TASK INSTRUCTIONS:
I'd like the line containing "Login (2310, 30)" and every line below it, to the end of the material, repeated exactly and with nothing else.

····················

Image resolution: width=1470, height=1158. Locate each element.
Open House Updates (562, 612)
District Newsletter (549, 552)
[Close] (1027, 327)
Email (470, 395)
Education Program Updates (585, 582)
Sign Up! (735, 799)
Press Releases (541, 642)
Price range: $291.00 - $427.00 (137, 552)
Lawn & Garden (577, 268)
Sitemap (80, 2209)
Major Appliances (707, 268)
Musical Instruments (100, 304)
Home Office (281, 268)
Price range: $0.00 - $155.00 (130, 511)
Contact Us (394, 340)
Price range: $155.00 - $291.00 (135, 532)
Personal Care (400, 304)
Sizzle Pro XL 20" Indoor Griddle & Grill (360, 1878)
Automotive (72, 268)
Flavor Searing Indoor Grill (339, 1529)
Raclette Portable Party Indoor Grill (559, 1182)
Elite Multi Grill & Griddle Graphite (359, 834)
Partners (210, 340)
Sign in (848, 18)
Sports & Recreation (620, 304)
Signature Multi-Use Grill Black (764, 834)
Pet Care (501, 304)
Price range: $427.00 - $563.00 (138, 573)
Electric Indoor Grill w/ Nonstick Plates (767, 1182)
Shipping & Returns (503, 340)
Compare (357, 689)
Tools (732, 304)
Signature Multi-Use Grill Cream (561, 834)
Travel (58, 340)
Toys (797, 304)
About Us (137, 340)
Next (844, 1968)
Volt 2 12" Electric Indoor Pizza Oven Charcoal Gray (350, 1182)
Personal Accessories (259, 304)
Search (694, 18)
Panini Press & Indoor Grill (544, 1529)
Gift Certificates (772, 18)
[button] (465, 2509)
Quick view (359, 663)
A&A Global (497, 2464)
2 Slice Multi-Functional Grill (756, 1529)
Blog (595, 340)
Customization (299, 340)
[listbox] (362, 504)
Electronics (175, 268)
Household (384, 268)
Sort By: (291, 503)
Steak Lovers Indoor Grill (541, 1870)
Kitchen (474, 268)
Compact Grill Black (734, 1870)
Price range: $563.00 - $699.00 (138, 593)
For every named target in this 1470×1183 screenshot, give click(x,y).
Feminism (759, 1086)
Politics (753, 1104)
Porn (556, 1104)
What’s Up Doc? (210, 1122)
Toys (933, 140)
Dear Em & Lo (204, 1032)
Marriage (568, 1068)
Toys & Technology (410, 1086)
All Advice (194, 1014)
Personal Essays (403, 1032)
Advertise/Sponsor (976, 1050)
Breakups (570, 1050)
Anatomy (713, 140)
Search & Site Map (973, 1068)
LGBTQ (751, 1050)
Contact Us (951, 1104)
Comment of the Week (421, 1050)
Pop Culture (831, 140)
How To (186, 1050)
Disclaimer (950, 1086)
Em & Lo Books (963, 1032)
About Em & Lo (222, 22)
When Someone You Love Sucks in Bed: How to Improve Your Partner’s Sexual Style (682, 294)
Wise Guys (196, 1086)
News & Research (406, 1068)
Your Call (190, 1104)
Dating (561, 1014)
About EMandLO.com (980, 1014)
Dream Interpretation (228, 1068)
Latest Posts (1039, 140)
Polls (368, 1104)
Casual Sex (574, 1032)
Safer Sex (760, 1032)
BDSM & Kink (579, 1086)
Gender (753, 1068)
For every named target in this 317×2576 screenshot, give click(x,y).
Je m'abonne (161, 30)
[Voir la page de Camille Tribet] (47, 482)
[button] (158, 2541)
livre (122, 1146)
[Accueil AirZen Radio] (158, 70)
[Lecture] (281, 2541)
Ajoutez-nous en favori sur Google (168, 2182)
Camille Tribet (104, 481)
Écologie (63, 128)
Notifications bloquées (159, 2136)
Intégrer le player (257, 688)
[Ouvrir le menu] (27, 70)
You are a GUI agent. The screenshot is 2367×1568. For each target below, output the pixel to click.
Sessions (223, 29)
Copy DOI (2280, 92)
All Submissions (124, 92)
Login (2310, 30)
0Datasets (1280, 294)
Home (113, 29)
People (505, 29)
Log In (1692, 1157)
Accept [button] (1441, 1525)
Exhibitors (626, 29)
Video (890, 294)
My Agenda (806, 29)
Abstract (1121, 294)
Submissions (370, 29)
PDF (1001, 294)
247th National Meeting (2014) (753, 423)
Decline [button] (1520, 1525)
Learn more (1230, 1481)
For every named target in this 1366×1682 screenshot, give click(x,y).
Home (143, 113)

····················

RESULT OF THE EXERCISE:
Login (2310, 30)
0Datasets (1280, 294)
Home (113, 29)
People (505, 29)
Log In (1692, 1157)
Accept [button] (1441, 1525)
Exhibitors (626, 29)
Video (890, 294)
My Agenda (806, 29)
Abstract (1121, 294)
Submissions (370, 29)
PDF (1001, 294)
247th National Meeting (2014) (753, 423)
Decline [button] (1520, 1525)
Learn more (1230, 1481)
For every named target in this 1366×1682 screenshot, give click(x,y).
Home (143, 113)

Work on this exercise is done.